Yet another in an errant series of my bitching at the Universe.

----

  Part 1)  Non-compliant Traffic Control Hardware

  I'm sure you've been in the situation at least once when, sitting at a
stoplight, the cross-street's light goes yellow and that one guy just
doesn't simply sneak under the yellow light; no, he guns the motor through
the red light, cutting a hard left in front of you as you get halfway into
the intersection which, by law, is now your right-of-way, and he proceeds to
nearly (or in some cases, deftly) rip the left-front fender from your car
with that steel rear bumper one's own car never seems to be equipped.

  While blowing your horn and giving the guy the finger and a very
demonstrative set of simple expletives that look good visually if not sound
good aurally--while these may offer some equalization of your offended sense
of proportion, there is a better solution:

  What if a gas-charged harpoon-style cannon was mounted on each opposing
lightpole to the intersection, such that one cannon could oversee two of the
four roads leading away from the intersection.  Instead of a harpoon,
though, the cannon is loaded with a grappling hook and a hundred or so feet
of tempered steel tractor chain.  When the annoying driver alerts the
robot vision image processing system (which resides in that yellow box on
the stoplight pole--it certainly has space in it) the harpoon is
servo-locked onto the nimrod's rear bumper--rear axle if reachable--and
blam!  His car is quickly brought to a halt and reeled back to where it
belongs.  If the driver is so lucky as to have his rear bumper/axle snapped
cleanly off by this maneuver, again the robot vision computer will determine
the moment of supreme humiliation on the driver's face at which point it
snaps the page one photo for the next day's Daily Log.

  The idea here is, of course, that nothing is quite so effective against a
person pulling sneaky stuff as intense public humiliation.  We can take it
further, too:

  In my town, a crosswalk is useless.  Try to cross at one, and you'll be
knocked into the next intersection.  (I have actually been *bitched at* by
drivers who had to `come to a sudden halt' as I was foolishly in their way
crossing through the walk under a sign that read `yield to pedestrians in
crosswalk'.  It was like some Monty Python sketch.

  Well, these intersections would have an a few extra pieces of hardware
installed.  Solenoid-controlled tire shredders on the street and chainguns
mounted on the lightpoles.  The action is quite straightforward:  When a
pedestrian steps onto the walk, the contol system prepares the intersection
accordingly.  Up pop the tire shredders (Wile E. Coyote would be proud) to
stop normal traffic.  For the speed-negligent, the chainguns would blow the
tires out a safe distance away such that the vehicle would be stopped before
colliding with the pedestrian.  To prevent the stranded car from posing a
traffic problem the grappling hook would winch it off to the side.
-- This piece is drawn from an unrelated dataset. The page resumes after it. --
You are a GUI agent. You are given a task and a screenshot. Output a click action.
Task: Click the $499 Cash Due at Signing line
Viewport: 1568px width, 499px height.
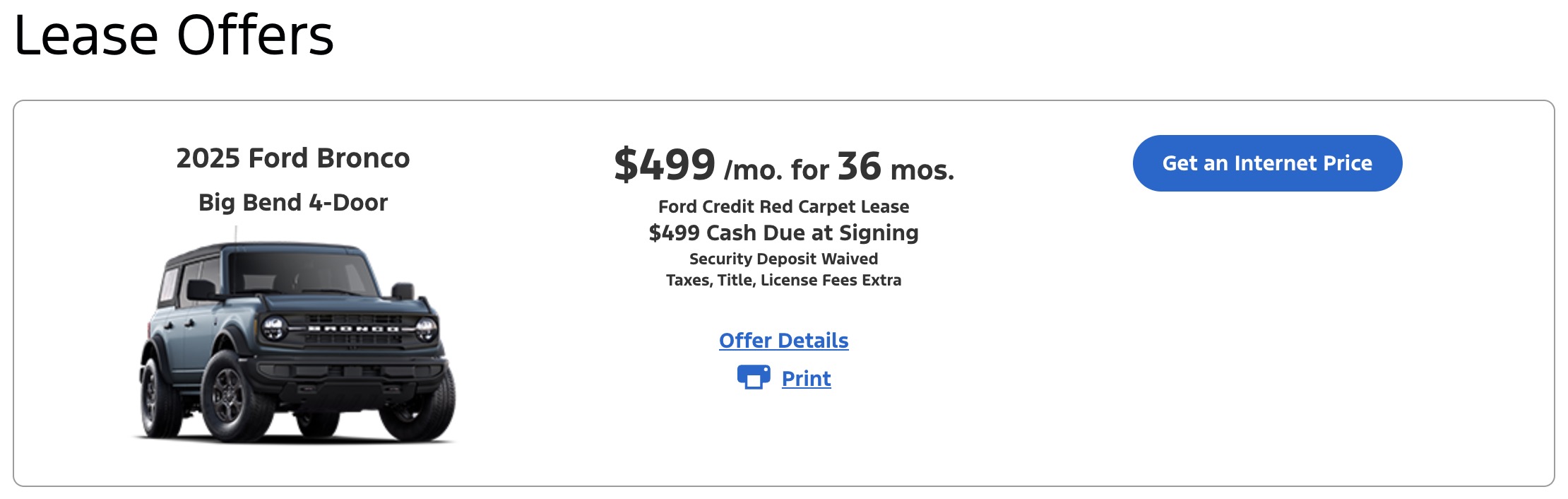(x=783, y=233)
  Now to combat another road problem:

  Since passing a law to prohibit deer from darting out onto a road would
appear to be ineffective, we instead mount a chaingun with a fire control
system strictly programmed to activate upon sensing DEER ONLY to the car. 
The objective here is simple; blow the deer into bits small enough such that
they cannot dent your car.

  Part 2)  The Quest for a Completely Hot Pizza

  Ever notice how pizza just happened to be engineered to not reheat and
taste as good as the previous evening when it arrived at the house?  Enter
the stasis box.

  The stasis box would be a small microwave oven-sized device that would
literally keep the object inside it in the exact same state it existed at
the moment it was put in...like a half-eaten hot pizza.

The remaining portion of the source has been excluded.